+++ DATASET CONTENT +++
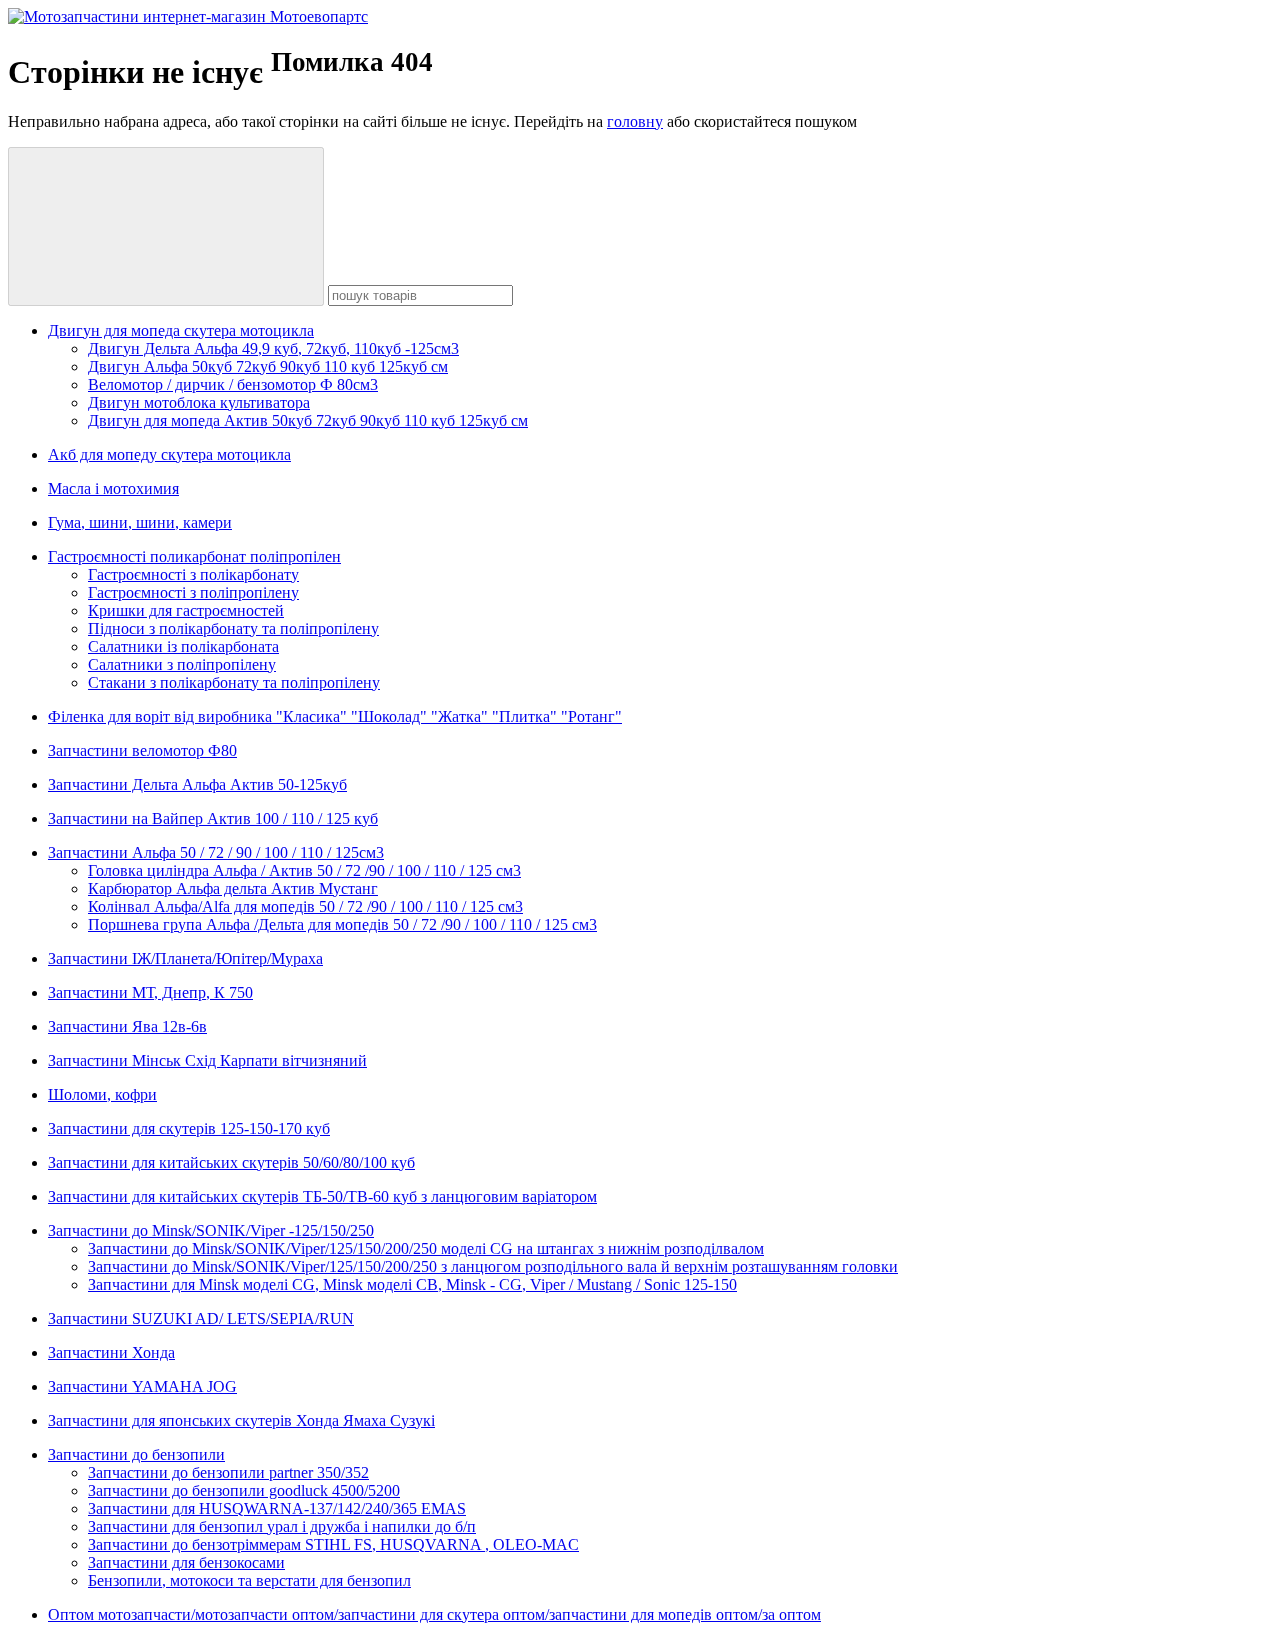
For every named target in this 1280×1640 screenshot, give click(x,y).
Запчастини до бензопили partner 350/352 (228, 1472)
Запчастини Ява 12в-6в (127, 1026)
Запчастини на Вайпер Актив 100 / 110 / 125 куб (213, 818)
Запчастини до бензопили (136, 1454)
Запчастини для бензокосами (186, 1562)
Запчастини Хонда (111, 1352)
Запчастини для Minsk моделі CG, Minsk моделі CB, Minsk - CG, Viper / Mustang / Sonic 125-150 (412, 1284)
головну (635, 121)
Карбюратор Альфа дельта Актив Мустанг (233, 888)
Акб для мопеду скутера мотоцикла (169, 454)
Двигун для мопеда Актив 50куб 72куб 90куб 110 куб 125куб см (308, 420)
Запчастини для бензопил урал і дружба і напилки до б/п (282, 1526)
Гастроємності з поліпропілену (193, 592)
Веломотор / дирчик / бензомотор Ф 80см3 (233, 384)
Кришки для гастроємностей (186, 610)
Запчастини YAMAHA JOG (142, 1386)
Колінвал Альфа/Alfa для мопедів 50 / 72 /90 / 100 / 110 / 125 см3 (305, 906)
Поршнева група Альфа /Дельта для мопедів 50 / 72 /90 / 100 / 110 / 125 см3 (342, 924)
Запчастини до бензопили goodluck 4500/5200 (244, 1490)
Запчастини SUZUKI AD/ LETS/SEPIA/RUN (201, 1318)
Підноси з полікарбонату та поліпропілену (233, 628)
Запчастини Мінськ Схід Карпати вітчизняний (207, 1060)
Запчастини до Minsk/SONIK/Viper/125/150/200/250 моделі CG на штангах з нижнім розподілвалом (426, 1248)
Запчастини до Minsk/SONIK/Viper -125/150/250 (211, 1230)
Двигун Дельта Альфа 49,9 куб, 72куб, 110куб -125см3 (273, 348)
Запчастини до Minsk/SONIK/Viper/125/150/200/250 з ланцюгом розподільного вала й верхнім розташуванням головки (493, 1266)
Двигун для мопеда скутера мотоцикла (181, 330)
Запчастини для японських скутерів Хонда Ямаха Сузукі (241, 1420)
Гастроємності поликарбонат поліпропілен (194, 556)
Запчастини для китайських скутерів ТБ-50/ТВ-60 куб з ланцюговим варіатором (322, 1196)
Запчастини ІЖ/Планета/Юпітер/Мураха (185, 958)
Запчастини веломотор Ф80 (142, 750)
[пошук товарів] (166, 226)
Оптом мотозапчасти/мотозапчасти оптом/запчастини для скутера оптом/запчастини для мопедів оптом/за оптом (434, 1614)
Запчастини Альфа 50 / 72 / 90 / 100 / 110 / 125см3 (216, 852)
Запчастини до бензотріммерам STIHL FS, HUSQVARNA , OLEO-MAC (333, 1544)
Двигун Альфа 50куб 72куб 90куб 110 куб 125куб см (268, 366)
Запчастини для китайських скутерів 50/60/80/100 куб (231, 1162)
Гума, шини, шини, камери (140, 522)
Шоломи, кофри (102, 1094)
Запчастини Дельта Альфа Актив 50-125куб (197, 784)
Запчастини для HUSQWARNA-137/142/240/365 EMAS (277, 1508)
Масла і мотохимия (113, 488)
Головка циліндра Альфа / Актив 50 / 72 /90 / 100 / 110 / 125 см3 (304, 870)
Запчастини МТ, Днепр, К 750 (150, 992)
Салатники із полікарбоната (183, 646)
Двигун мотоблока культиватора (199, 402)
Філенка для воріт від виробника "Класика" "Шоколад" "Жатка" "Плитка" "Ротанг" (335, 716)
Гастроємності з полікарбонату (193, 574)
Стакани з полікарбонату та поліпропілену (234, 682)
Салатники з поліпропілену (182, 664)
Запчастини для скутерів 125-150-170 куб (189, 1128)
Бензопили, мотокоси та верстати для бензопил (249, 1580)
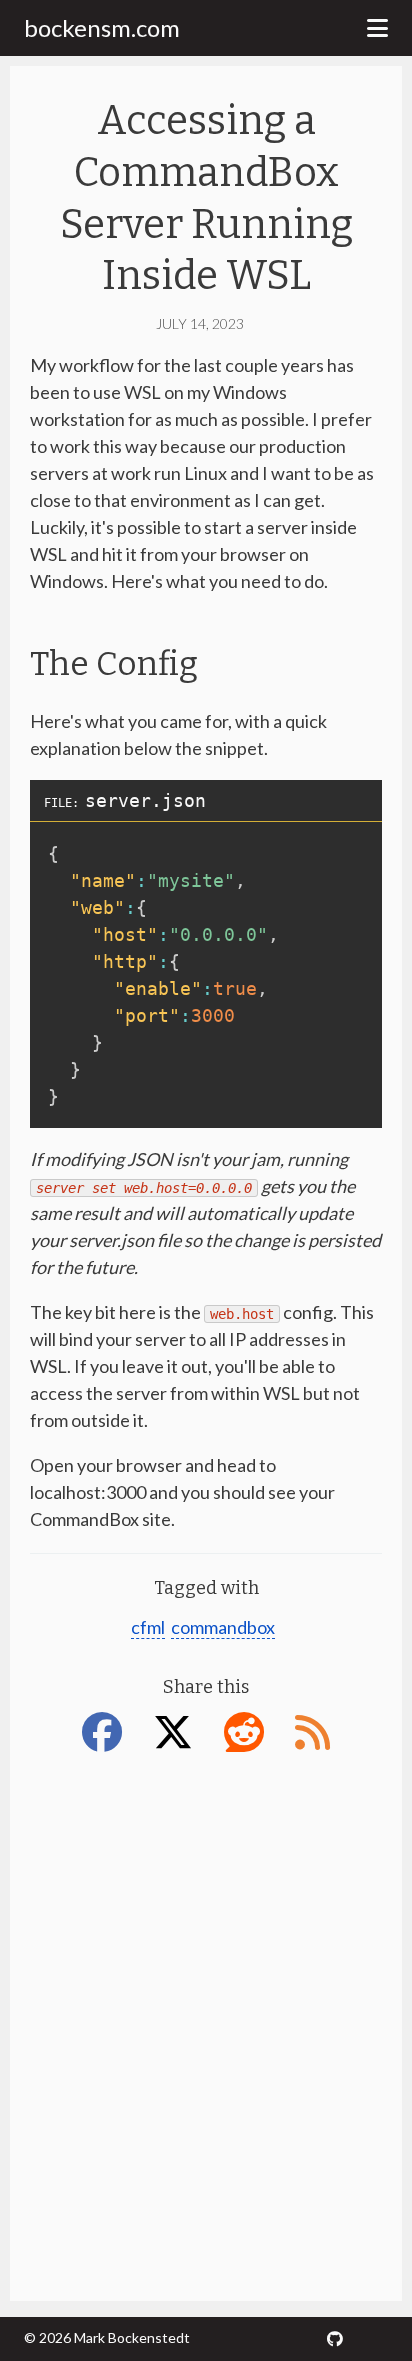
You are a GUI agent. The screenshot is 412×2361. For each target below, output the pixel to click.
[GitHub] (335, 2338)
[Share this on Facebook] (108, 1732)
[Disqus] (206, 2024)
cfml (148, 1627)
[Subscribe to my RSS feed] (312, 1732)
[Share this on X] (179, 1732)
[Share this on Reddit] (250, 1732)
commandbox (223, 1627)
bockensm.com (102, 27)
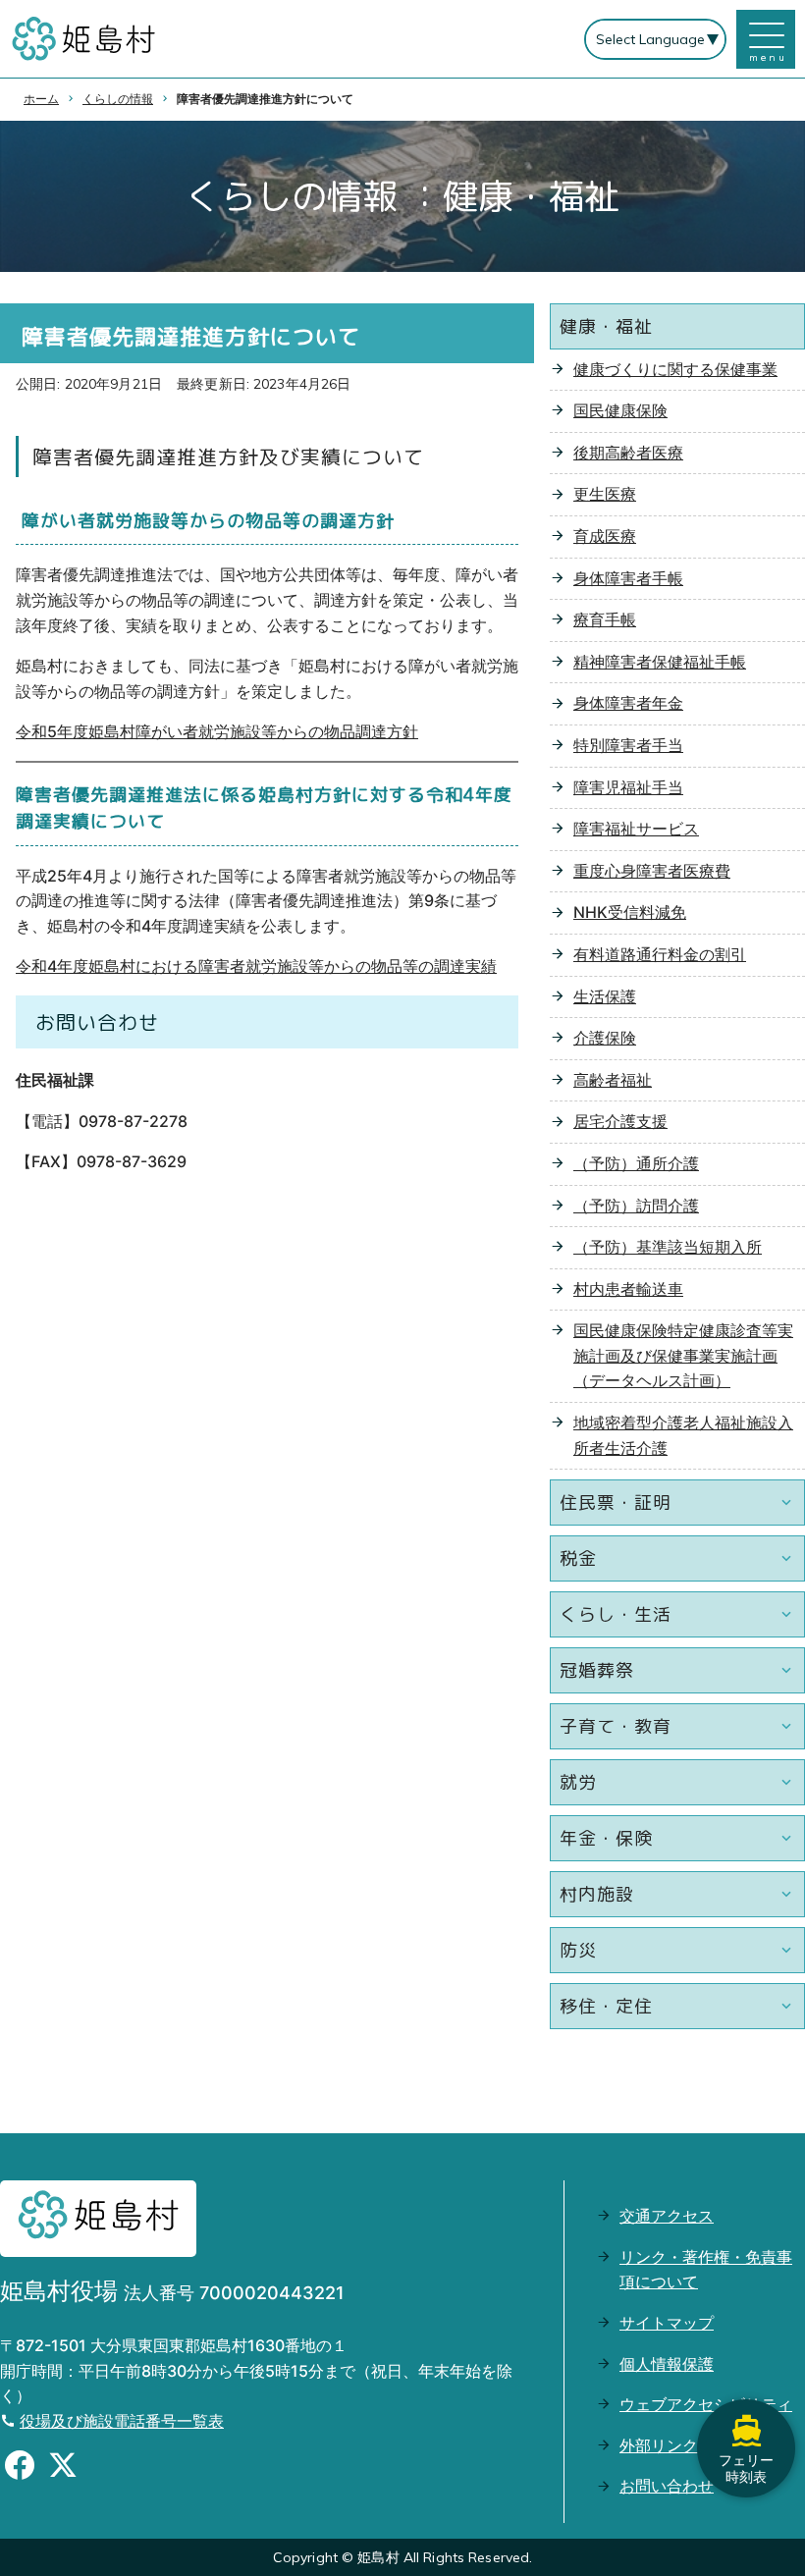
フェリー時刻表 (746, 2468)
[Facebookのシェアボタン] (19, 2468)
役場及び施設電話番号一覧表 (122, 2421)
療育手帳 (604, 619)
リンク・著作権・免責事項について (705, 2269)
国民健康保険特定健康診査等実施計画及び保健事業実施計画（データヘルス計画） (683, 1355)
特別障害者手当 (628, 745)
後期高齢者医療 (628, 452)
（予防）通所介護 (636, 1163)
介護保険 (604, 1037)
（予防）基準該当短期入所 (667, 1247)
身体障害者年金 (628, 703)
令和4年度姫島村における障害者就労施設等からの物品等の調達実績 (256, 966)
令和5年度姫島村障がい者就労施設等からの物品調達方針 (217, 731)
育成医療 (604, 536)
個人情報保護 (666, 2364)
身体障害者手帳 (628, 578)
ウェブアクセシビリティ (705, 2404)
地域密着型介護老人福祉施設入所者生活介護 (683, 1435)
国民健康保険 (620, 410)
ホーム (41, 98)
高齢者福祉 (612, 1080)
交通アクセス (666, 2216)
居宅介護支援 (620, 1121)
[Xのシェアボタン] (63, 2468)
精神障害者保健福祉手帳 (659, 661)
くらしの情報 (117, 98)
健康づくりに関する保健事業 (675, 369)
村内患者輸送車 (628, 1289)
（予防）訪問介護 (636, 1205)
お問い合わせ (666, 2486)
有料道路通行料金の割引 (659, 954)
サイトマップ (666, 2323)
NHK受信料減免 (629, 912)
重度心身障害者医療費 (651, 871)
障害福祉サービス (636, 828)
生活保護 (604, 996)
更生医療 (604, 494)
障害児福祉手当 (628, 787)
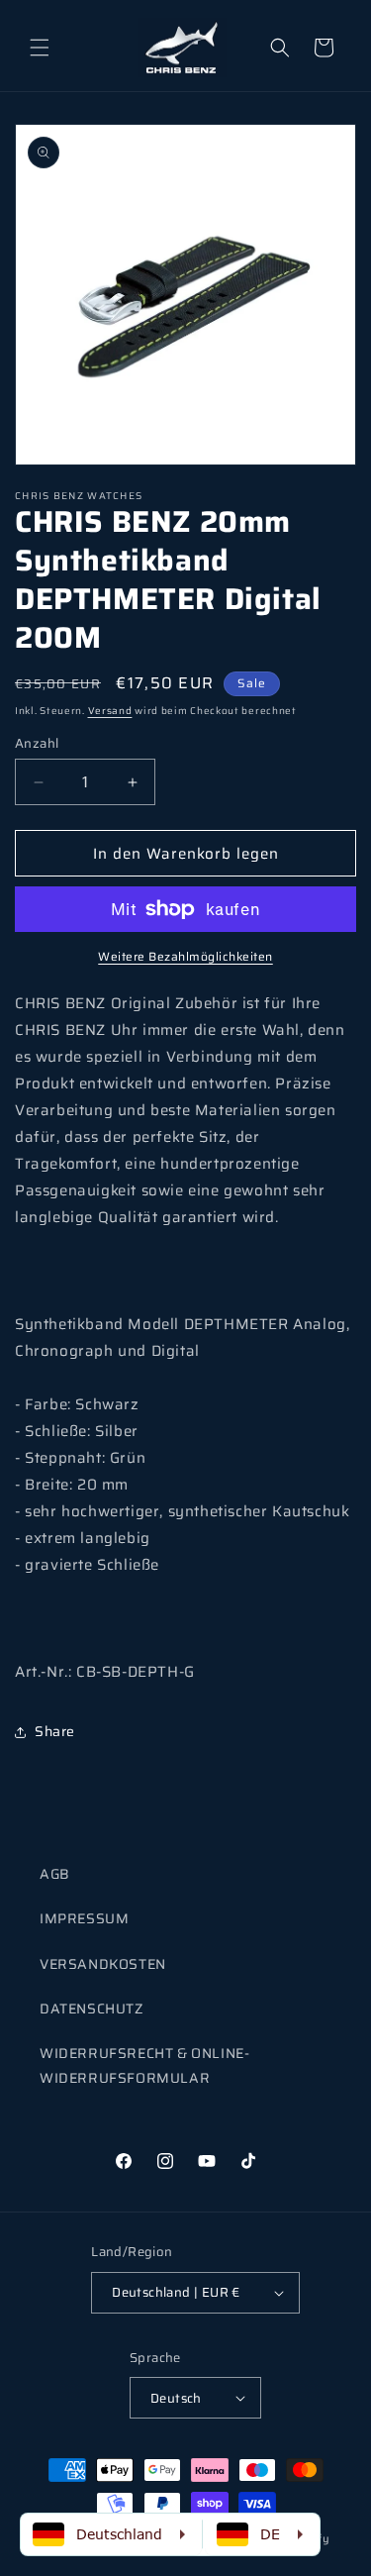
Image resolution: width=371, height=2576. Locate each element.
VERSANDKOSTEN (103, 1964)
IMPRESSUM (84, 1918)
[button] (39, 47)
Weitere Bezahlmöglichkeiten (185, 957)
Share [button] (55, 1731)
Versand (110, 710)
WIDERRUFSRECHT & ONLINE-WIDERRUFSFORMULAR (144, 2065)
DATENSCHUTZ (91, 2008)
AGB (55, 1874)
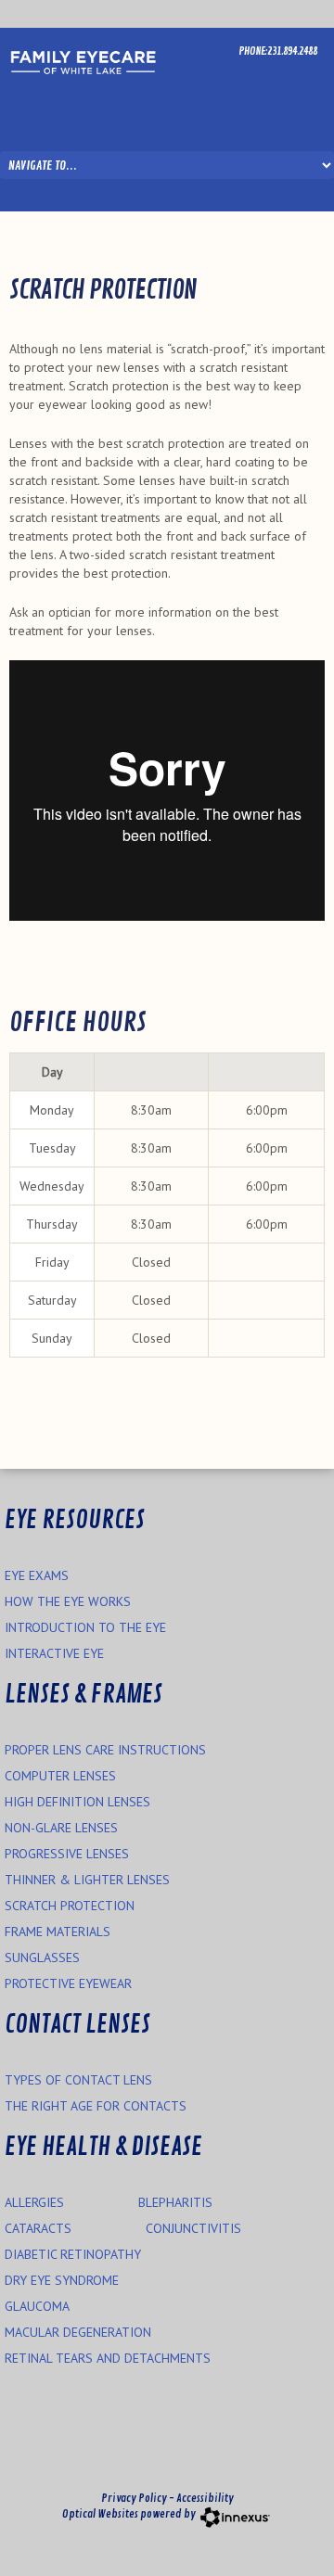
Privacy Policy (134, 2499)
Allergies (34, 2202)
+++
▶ **THE TASK**
All that belongs in the answer is the lines from the line with "Share [button] (55, 1731)" through the closing line of the entries, inclusive, transcribed exactly and free of pictures.

▶ **TASK OUTPUT**
Share [button] (55, 1731)
Versand (110, 710)
WIDERRUFSRECHT & ONLINE-WIDERRUFSFORMULAR (144, 2065)
DATENSCHUTZ (91, 2008)
AGB (55, 1874)
Privacy Policy (134, 2499)
Allergies (34, 2202)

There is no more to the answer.